### Exercise description
What lines of the material hold the string "agent"? Pull each of them out.

### Material supplied
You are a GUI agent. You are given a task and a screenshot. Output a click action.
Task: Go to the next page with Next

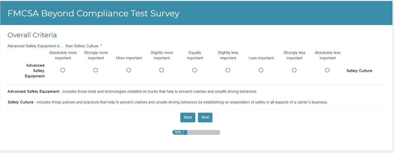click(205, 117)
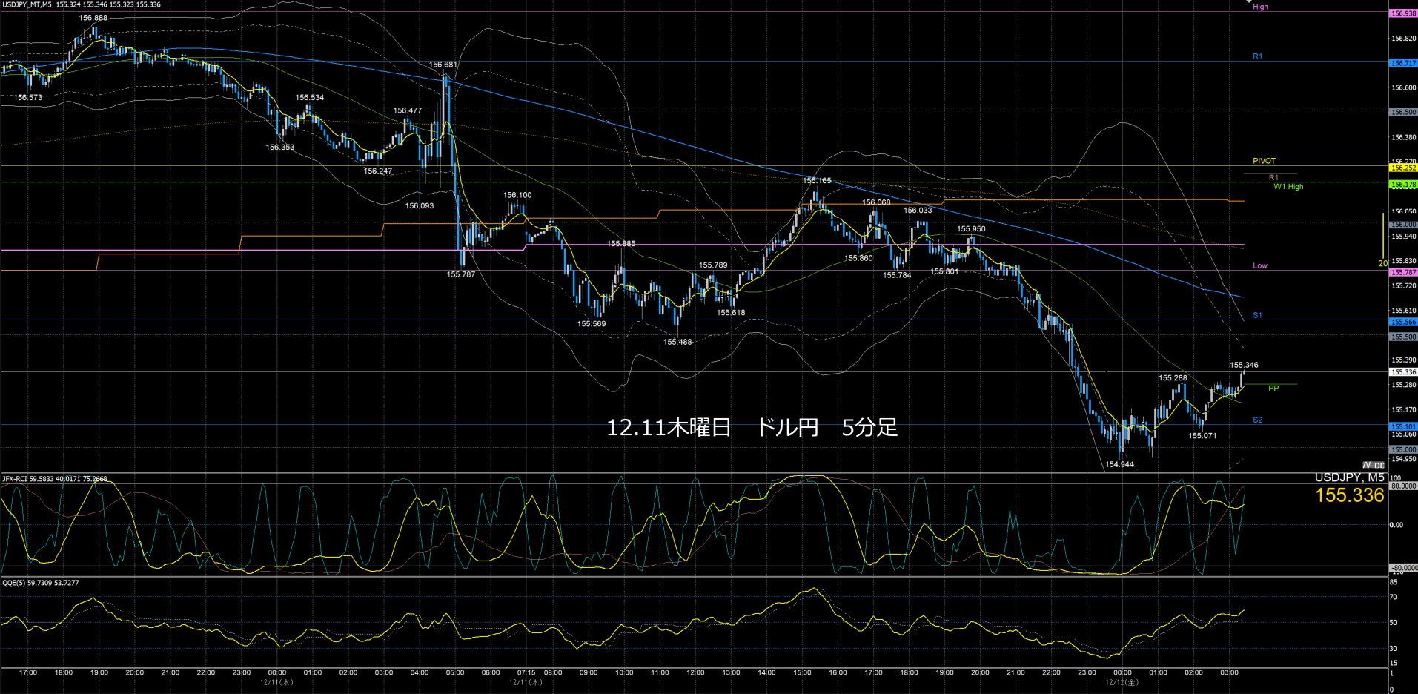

==

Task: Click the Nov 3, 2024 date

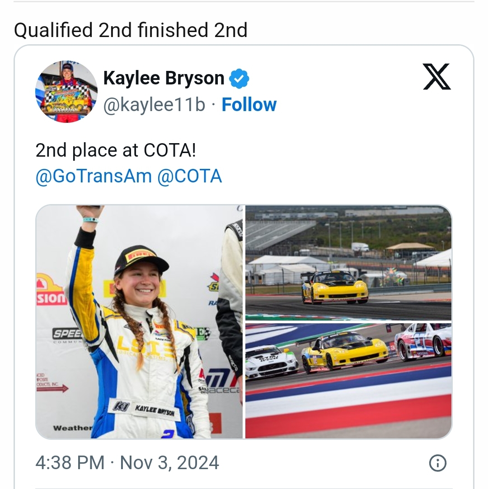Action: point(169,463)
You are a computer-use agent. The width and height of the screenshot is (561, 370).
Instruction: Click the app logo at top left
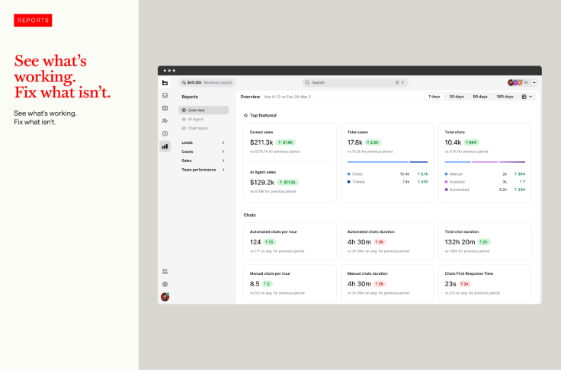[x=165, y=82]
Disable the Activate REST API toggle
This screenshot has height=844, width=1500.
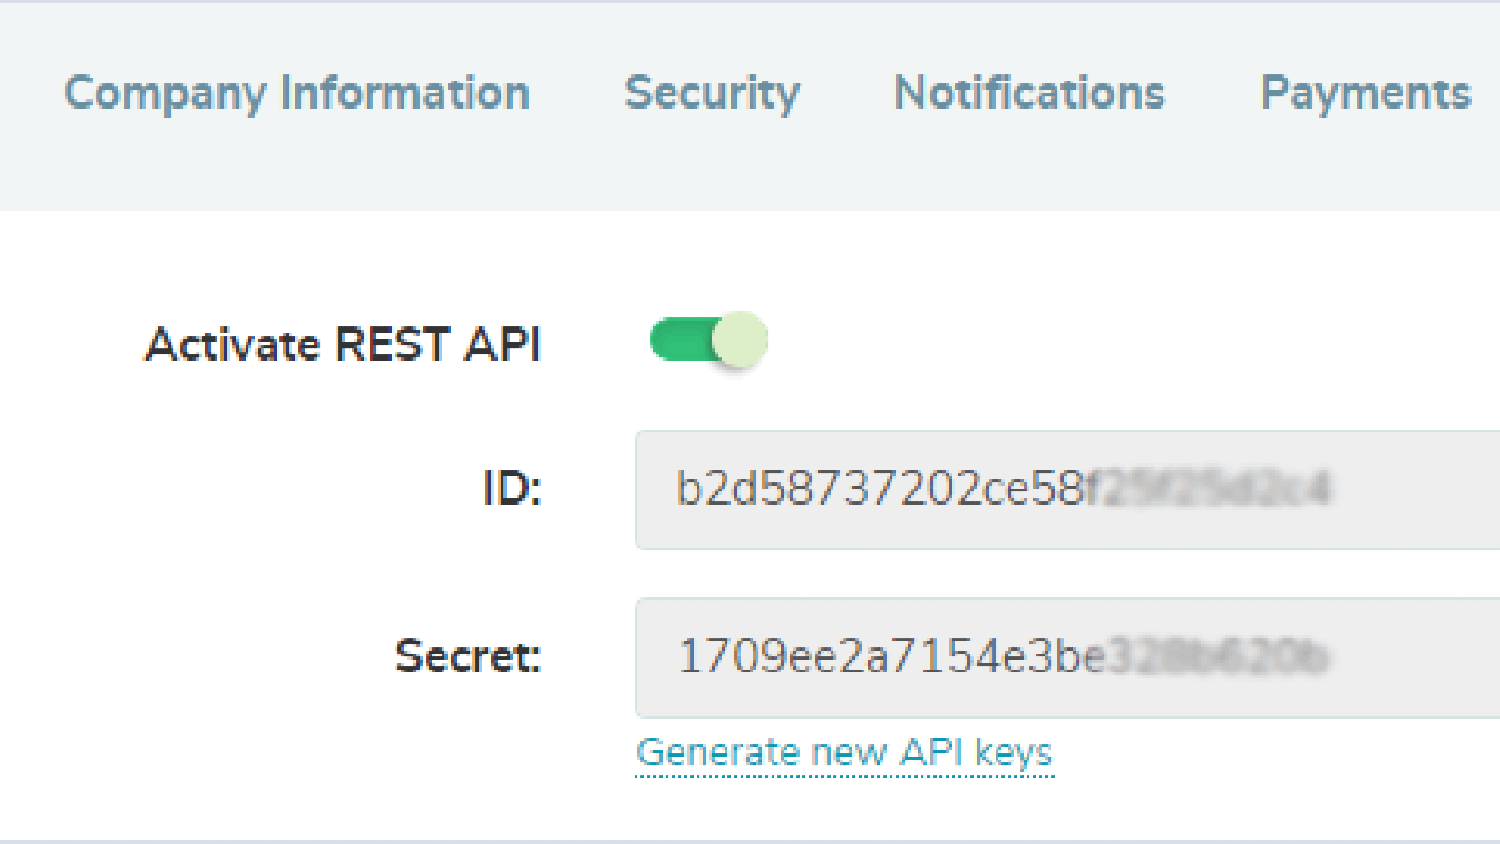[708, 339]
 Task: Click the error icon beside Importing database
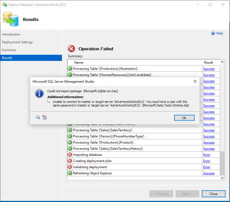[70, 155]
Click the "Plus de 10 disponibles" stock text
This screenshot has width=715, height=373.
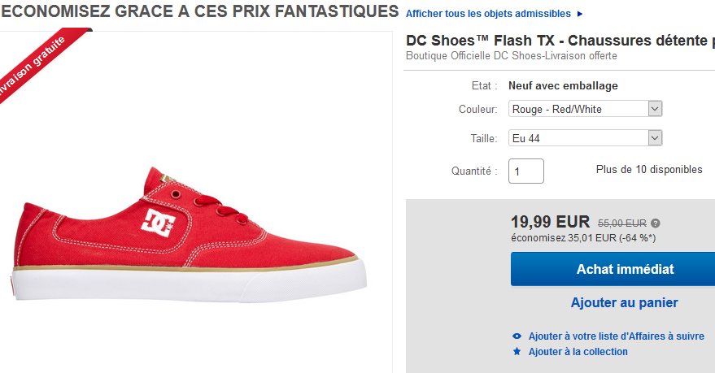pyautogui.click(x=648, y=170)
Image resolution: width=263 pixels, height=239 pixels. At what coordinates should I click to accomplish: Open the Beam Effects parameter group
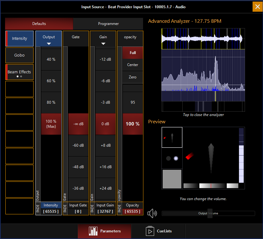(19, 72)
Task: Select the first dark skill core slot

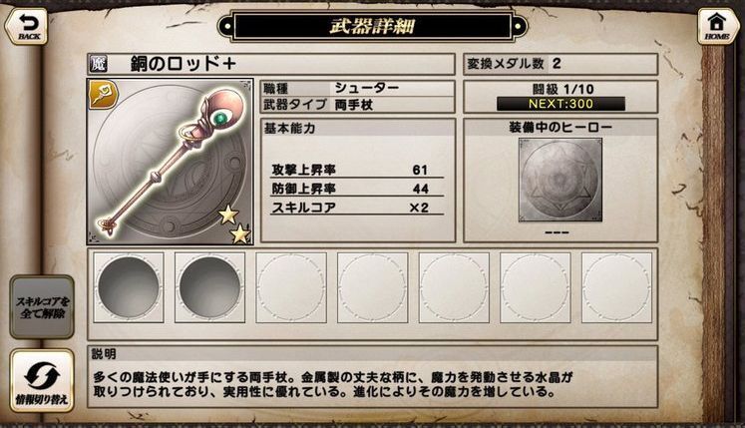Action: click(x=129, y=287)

* * *

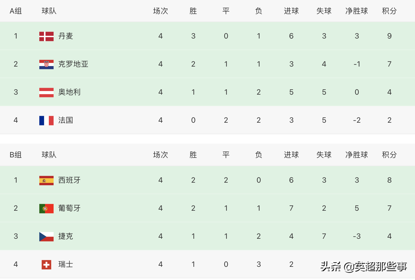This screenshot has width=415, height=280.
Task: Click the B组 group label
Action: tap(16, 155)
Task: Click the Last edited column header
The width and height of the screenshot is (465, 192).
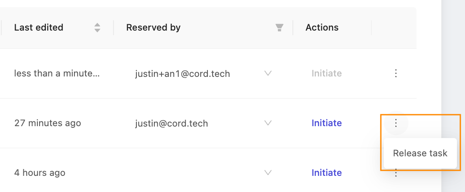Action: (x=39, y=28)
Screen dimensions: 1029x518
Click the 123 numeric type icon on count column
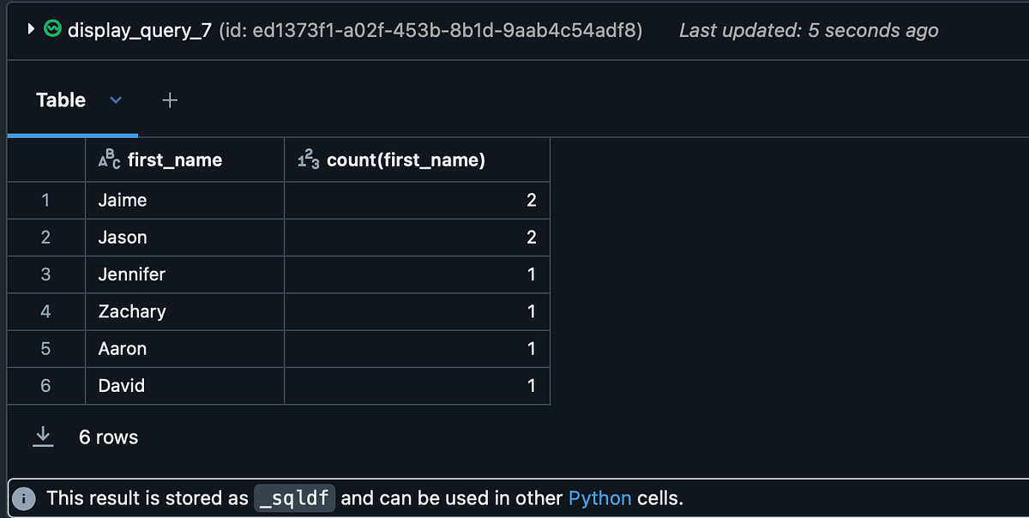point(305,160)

### Output below
You are a GUI agent. You are given a task and a screenshot. Output a click action.
You are a computer-use agent. The width and height of the screenshot is (561, 370).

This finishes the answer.